Task requirements: Omit all pictures, then print the entries exactly.

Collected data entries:

************

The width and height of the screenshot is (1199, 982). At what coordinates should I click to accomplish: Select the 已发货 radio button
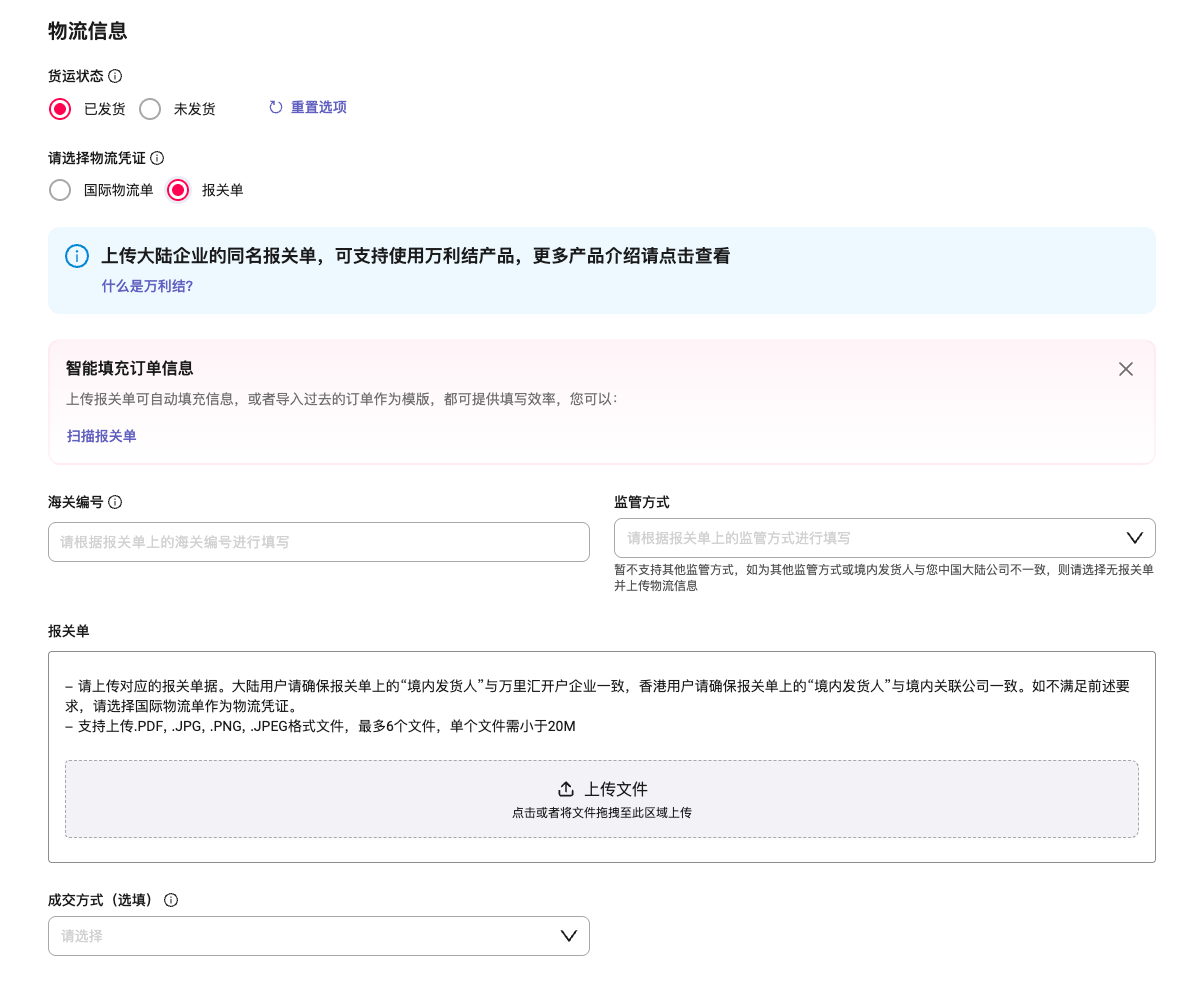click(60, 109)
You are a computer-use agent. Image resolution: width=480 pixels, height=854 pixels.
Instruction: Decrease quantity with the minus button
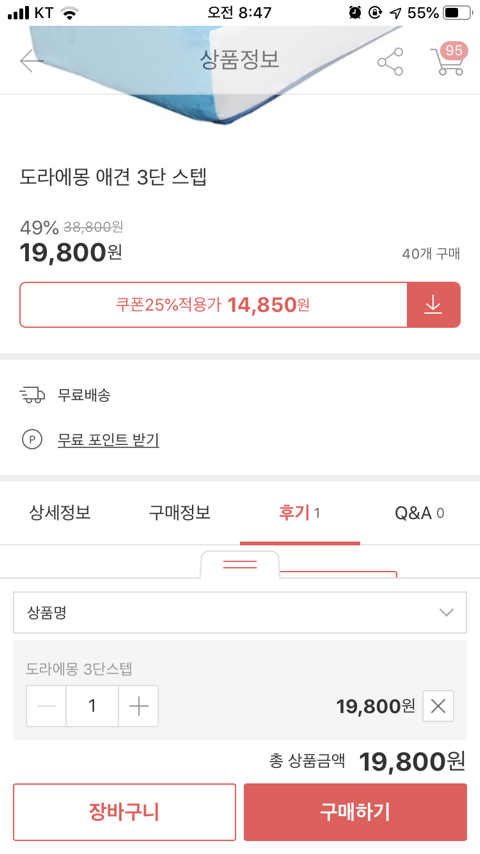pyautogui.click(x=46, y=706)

************

Solution for this problem:
The width and height of the screenshot is (1199, 982). At what coordinates should I click to accomplish: Select the 已发货 radio button
click(60, 109)
You are a computer-use agent. Image resolution: width=480 pixels, height=854 pixels.
Instruction: Decrease quantity with the minus button
pyautogui.click(x=46, y=706)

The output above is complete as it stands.